▸ **Task requirements**:
1. Answer these from the services agreement below, marking each answer (a), (b), (c) on its own line:
(a) On what date does the agreement become effective?
(b) Who identifies the administrative username and password for the account during registration?
(c) What kind of license does Sweed grant for Sweed Software provided for use on Customer premises or devices?
2. Rewrite the part of the services agreement starting with "1.2. Subject to" and going on through "inappropriate, acting reasonably.", replacing "registration" with "enrollment" throughout.
3. Extend the services agreement past its final clause, carrying on from where it stops.

>> BEGIN Page text

1.1. This Master Services Agreement (this “MSA”) is a legal agreement entered into by and between SD Technologies, Inc. (“Sweed”) and the Customer identified in an Order Form (“Customer”). This MSA governs any Order Form that references this MSA or purchases any Sweed services. This MSA is effective on the date Customer executes the Order Form (the “Effective Date”). This MSA permits the Customer to purchase Services identified in the Order Form and sets forth the terms and conditions under which those Services will be delivered. The “Agreement” consists of (i) this MSA, (ii) the terms set forth in any URL referenced in this MSA or the Order Form, including the Service Level Agreement, and (iv) the Order Form.
1.2. Subject to the terms of the Agreement, Sweed will use commercially reasonable efforts to provide Customer with the Services. As part of the registration process, Customer will identify an administrative username and password for Customer’s account. Sweed reserves the right to refuse registration or cancel passwords it deems inappropriate, acting reasonably.
1.3. Subject to the terms of the Agreement, Sweed will provide Customer with technical support services in accordance with Sweed’s standard practices. The Services will include, without limitation, the operation, maintenance, and support of the Sweed Software.
2. RESTRICTIONS AND RESPONSIBILITIES
2.1. Customer will not, directly or indirectly: reverse engineer, decompile, disassemble or otherwise attempt to discover the source code, object code or underlying structure, ideas, know how or algorithms relevant to the Services or the proprietary Sweed Software, documentation or data related to the Services (the “Sweed Software”); modify, translate, or create derivative works based on the Services or the Sweed Software (except with respect to the Sweed Software or to the extent expressly permitted by Sweed or authorized within the Services); use the Services or any Sweed Software for time sharing or service bureau purposes or otherwise for the benefit of a third party (provided that, and for the sake clarity, Customer’s current and future subsidiaries and affiliates will be permitted to use and benefit from the Services and Sweed Software in accordance with the Agreement); or remove any customary proprietary notices or labels. With respect to any Sweed Software that is distributed or provided to Customer for use on Customer premises or devices in connection with the Services, Sweed hereby grants Customer a non-exclusive, non-transferable, non-sublicensable license to use such Sweed Software during the Term only in connection with the Services.
2.2. Further, Customer may not remove or export from the United States or allow the export or re-export of the Services, Sweed Software or anything related thereto, or any direct product thereof in violation of any restrictions, laws or regulations of the United States Department of Commerce, the United States Department of Treasury Office of Foreign Assets Control, or any other United States or foreign agency or authority. Notwithstanding the foregoing, the Parties expressly acknowledge and agree that Customer may use the Services and the Sweed Software in connection with its international operations without restriction, except as otherwise restricted by applicable laws.
2.3. Customer represents, covenants, and warrants that Customer will use the Services in compliance with all applicable laws and regulations. Customer hereby agrees to indemnify and hold harmless Sweed against any damages, losses, liabilities, settlements, and expenses (including, without limitation, reasonable costs and attorneys’ fees) in connection with any third-party claim or action that arises from an alleged violation of the foregoing.

>> END Page text
>> BEGIN Data provided

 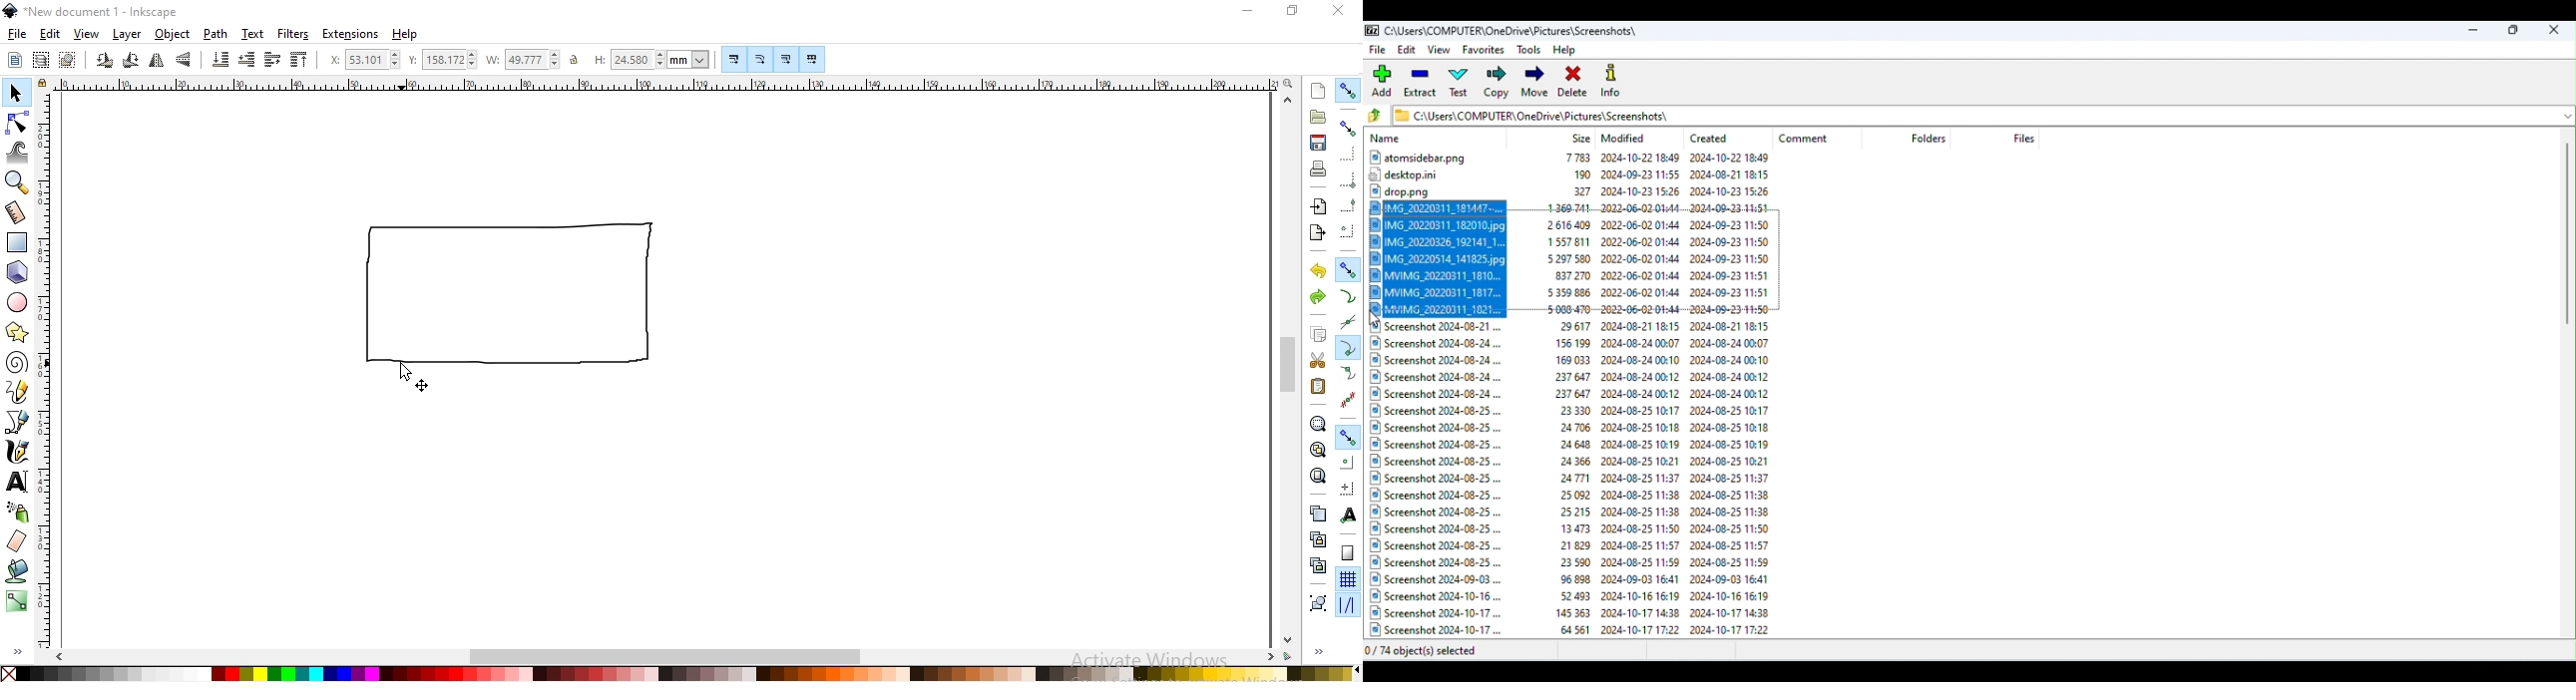 I want to click on zoom in or zoom out, so click(x=16, y=183).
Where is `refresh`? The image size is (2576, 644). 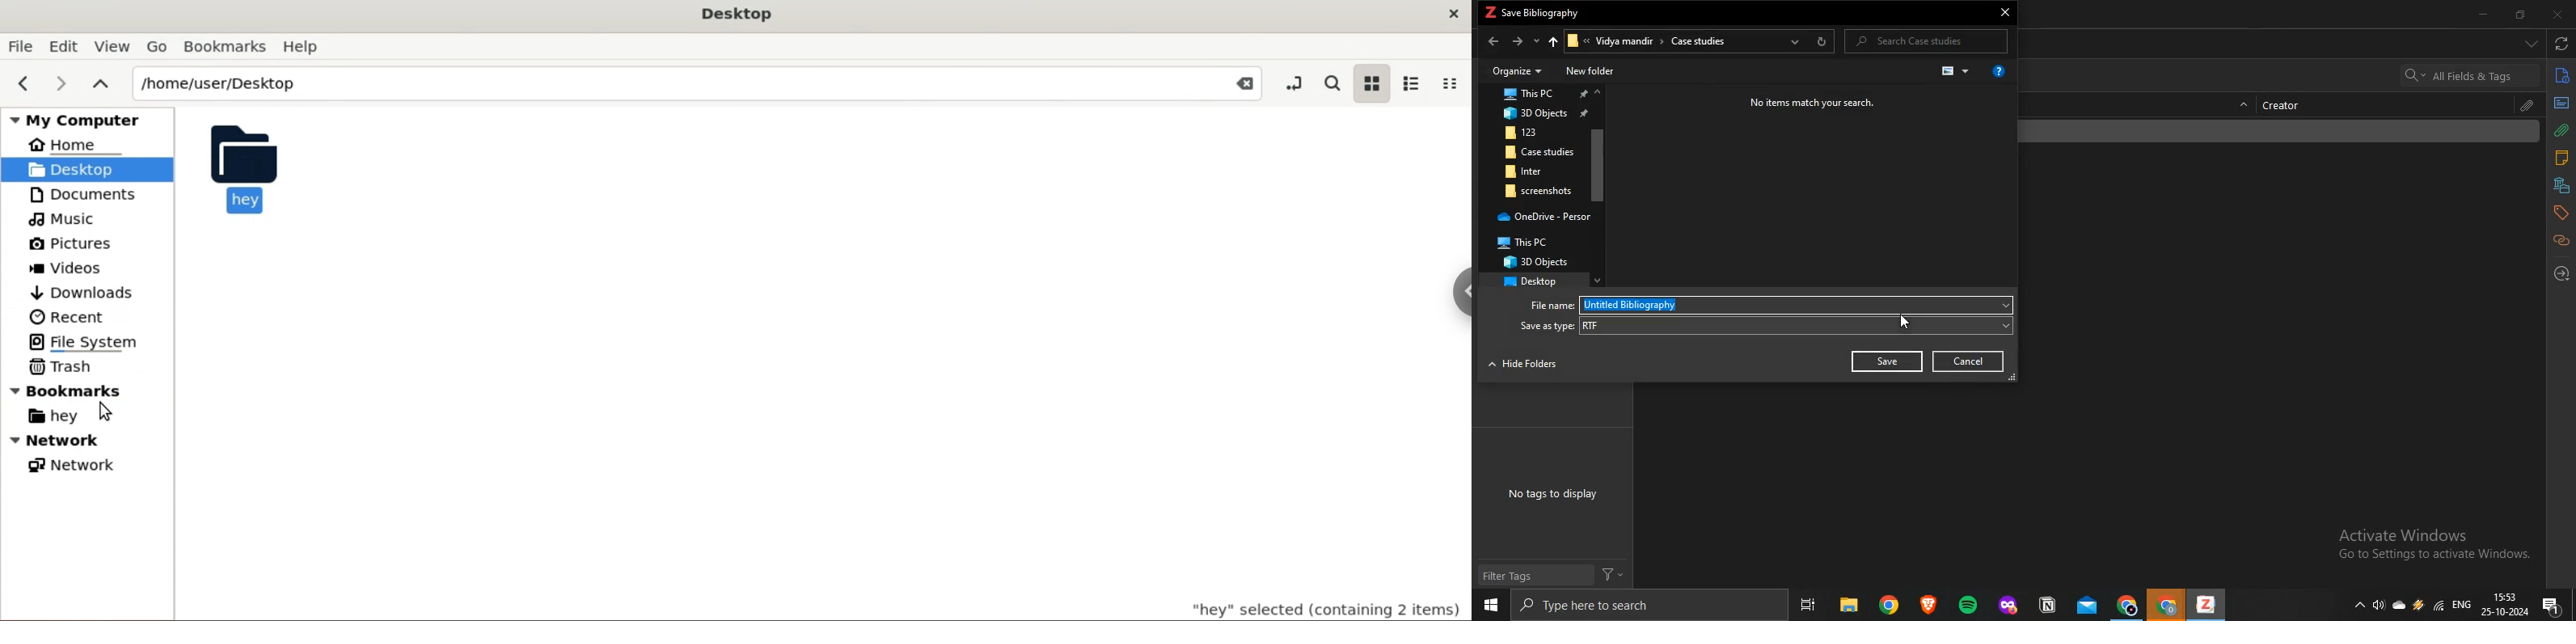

>> END Data provided

▸ **Written answers**:
1.
(a) The date Customer executes the Order Form.
(b) Customer.
(c) A non-exclusive, non-transferable, non-sublicensable license to use the Sweed Software during the Term only in connection with the Services.

2.
1.2. Subject to the terms of the Agreement, Sweed will use commercially reasonable efforts to provide Customer with the Services. As part of the enrollment process, Customer will identify an administrative username and password for Customer’s account. Sweed reserves the right to refuse enrollment or cancel passwords it deems inappropriate, acting reasonably.

3.
2.4. Customer shall be responsible for obtaining and maintaining any equipment and ancillary services needed to connect to, access or otherwise use the Sweed Software, including, without limitation, modems, hardware, servers, software, operating systems, networking, web servers, and the like (collectively, “Equipment”); provided, however, that Sweed shall maintain the servers (including fully-redundant back-ups thereof) necessary or appropriate for hosting and delivering Services and Sweed Software. Sweed shall maintain the security of the equipment used (directly or indirectly) by it in connection with the hosting and delivery of the Services and the Sweed Software. To the extent necessary, based on utilization, Customer will pay actual incremental costs associated with hosting. Customer shall be responsible for all user account passwords (including but not limited to administrative and user passwords).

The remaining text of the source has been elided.